What Constants Do in Linear Equations
In the slope-intercept form y = mx + b, the constant b controls where the line crosses the y-axis. That crossing point is called the y-intercept, and you find it by setting x to 0. When x is 0, the equation simplifies to y = b, so the line passes through the point (0, b).
Changing b slides the entire line up or down without affecting its steepness. If you have y = 2x + 3 and change it to y = 2x + 8, you get the same slope but the line shifts up by 5 units. The constant acts like a starting position for the equation’s output.
Constants in Polynomials
In a polynomial like f(x) = 2x³ + 5x² − x + 4, the constant term is 4. Mathematically, this term has a degree of zero because it has no variable attached. You can think of it as 4 times x raised to the zero power (since anything raised to the zero power equals 1). A polynomial that is nothing but a constant, like f(x) = 7, is called a constant polynomial. Its degree is 0, and it gives the same output regardless of what x you plug in.
The Constant of Integration in Calculus
If you’ve taken or are taking calculus, you’ll run into the “constant of integration,” usually written as + C at the end of an indefinite integral. It exists because multiple functions can share the same derivative. For example, x², x² + 3, and x² − 10 all have the derivative 2x. When you reverse the process and integrate 2x, you get x² plus some unknown constant. Writing + C captures every possible version at once.
This isn’t just bookkeeping. Two functions with the same derivative can differ by no more than a constant, a principle that comes directly from the Mean Value Theorem. Forgetting the + C can lead to answers that look different but are actually separated by a hidden constant. For instance, ½ ln|x| and ½ ln|2x| have the same derivative (1/2x), and the difference between them is just ½ ln(2), a constant.
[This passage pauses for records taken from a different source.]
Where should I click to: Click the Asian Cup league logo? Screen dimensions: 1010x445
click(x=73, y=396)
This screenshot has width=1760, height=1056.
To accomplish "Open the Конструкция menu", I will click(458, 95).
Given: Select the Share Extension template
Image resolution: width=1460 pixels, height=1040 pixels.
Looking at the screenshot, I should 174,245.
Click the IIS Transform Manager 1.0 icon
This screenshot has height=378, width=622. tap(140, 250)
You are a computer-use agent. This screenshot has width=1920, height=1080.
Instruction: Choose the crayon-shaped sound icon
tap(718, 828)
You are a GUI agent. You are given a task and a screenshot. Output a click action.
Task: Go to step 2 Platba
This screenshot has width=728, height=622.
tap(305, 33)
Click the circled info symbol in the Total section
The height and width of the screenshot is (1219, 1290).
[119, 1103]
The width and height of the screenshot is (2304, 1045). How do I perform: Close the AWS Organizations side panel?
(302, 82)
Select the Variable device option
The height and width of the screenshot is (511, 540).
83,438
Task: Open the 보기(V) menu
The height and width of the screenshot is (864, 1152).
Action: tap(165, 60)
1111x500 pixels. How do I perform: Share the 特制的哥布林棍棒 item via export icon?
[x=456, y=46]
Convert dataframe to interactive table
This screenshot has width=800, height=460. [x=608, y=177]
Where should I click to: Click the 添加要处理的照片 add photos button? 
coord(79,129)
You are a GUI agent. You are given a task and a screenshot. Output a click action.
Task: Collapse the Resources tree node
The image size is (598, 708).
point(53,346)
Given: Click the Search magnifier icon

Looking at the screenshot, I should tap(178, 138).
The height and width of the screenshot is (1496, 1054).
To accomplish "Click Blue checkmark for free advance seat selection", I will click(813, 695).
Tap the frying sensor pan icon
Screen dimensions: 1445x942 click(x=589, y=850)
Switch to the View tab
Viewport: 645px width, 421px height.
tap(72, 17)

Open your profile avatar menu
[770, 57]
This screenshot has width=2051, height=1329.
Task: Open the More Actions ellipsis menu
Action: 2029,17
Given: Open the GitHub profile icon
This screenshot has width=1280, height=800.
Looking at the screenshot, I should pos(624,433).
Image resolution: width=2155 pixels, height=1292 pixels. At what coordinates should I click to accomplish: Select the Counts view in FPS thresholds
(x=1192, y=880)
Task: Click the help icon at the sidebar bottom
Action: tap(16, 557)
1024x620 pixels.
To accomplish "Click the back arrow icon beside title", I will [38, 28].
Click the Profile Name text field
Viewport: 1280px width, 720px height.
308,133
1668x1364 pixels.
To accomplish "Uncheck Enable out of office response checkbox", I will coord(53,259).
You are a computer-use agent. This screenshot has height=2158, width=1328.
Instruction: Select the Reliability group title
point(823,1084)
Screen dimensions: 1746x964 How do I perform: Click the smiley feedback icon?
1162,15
Constants in Science and Physics
Some of the most famous constants aren’t variables anyone chose to fix. They’re measured properties of the universe that show up in scientific equations. The speed of light, for example, is exactly 299,792,458 meters per second. It appears in Einstein’s equation E = mc² as the letter c, and its value is the same everywhere in the universe.
Other well-known physical constants include the gravitational constant G (approximately 6.674 × 10⁻¹¹ m³ kg⁻¹ s⁻²), which governs the strength of gravity between objects, and the Boltzmann constant k (1.381 × 10⁻²³ joules per kelvin), which links temperature to energy at the molecular level. The Planck constant h connects the energy of a photon to its frequency, and Avogadro’s number (6.022 × 10²³) tells you how many atoms or molecules are in a standard chemical amount of a substance. These values are fixed by nature, not chosen by the person writing the equation.
Arbitrary Constants in General Solutions
Not every constant in an equation has a known value from the start. In differential equations, the general solution often includes an “arbitrary constant,” a placeholder that gets pinned down only when you know a specific condition. For example, the general solution y = n(n − 1) + c contains the arbitrary constant c. If you’re told that y equals 5 when n equals 0, you can solve for c and get a particular solution with no unknowns left.
This is different from a variable. The constant c represents a single fixed number; you just don’t know which one yet until extra information narrows it down. Once determined, it stays the same throughout the equation, which is exactly what makes it a constant rather than a variable.